[BEGIN]

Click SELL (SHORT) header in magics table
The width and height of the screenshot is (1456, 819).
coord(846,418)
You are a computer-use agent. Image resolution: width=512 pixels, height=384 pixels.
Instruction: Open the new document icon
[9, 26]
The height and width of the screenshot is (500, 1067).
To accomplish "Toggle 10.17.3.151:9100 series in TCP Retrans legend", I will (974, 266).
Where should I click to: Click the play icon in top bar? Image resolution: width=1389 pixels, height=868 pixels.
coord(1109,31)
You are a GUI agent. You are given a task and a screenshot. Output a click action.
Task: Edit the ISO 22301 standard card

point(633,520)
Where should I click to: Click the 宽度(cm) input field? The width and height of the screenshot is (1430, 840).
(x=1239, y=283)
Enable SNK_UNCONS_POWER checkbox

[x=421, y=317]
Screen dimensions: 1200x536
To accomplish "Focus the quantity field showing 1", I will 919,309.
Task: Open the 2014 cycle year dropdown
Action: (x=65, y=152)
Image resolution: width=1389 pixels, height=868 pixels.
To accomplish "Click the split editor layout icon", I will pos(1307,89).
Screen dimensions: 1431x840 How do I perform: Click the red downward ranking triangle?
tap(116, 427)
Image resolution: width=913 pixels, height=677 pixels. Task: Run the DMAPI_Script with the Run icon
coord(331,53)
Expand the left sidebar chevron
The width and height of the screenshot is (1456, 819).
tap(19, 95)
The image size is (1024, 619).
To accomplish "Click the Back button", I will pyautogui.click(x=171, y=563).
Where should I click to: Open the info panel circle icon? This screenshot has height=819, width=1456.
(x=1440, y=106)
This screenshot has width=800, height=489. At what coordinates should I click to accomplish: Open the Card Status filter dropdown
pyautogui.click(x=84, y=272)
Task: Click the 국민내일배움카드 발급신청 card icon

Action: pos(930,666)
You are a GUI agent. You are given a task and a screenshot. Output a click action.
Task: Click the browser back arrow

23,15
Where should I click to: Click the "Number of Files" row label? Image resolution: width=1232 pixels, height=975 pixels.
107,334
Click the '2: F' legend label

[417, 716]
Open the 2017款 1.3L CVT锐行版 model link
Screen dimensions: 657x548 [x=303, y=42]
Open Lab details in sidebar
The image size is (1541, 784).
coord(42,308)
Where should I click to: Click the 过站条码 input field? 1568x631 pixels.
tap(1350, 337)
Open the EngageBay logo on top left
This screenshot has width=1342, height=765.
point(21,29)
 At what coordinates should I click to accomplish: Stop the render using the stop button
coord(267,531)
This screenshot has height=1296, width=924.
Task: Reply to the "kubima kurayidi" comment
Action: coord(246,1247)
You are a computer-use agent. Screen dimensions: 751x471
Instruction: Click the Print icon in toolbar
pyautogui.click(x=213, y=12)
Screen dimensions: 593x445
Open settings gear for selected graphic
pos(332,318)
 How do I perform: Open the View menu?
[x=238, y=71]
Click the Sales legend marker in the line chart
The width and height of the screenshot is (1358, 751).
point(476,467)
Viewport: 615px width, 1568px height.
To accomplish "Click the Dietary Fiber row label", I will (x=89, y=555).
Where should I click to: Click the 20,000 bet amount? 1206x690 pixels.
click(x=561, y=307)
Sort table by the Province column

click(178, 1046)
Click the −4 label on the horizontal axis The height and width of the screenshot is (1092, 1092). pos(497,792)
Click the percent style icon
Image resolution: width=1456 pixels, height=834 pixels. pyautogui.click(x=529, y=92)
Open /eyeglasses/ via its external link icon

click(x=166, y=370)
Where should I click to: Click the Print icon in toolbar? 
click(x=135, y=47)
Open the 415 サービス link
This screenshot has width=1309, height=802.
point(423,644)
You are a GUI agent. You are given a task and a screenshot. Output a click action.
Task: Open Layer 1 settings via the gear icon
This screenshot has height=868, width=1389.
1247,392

[END]

Reproduce the lines above word for word, starting with the line that contains "Enable SNK_UNCONS_POWER checkbox" and continuing through the line that contains "Action: (x=65, y=152)".

Enable SNK_UNCONS_POWER checkbox

[x=421, y=317]
Screen dimensions: 1200x536
To accomplish "Focus the quantity field showing 1", I will 919,309.
Task: Open the 2014 cycle year dropdown
Action: (x=65, y=152)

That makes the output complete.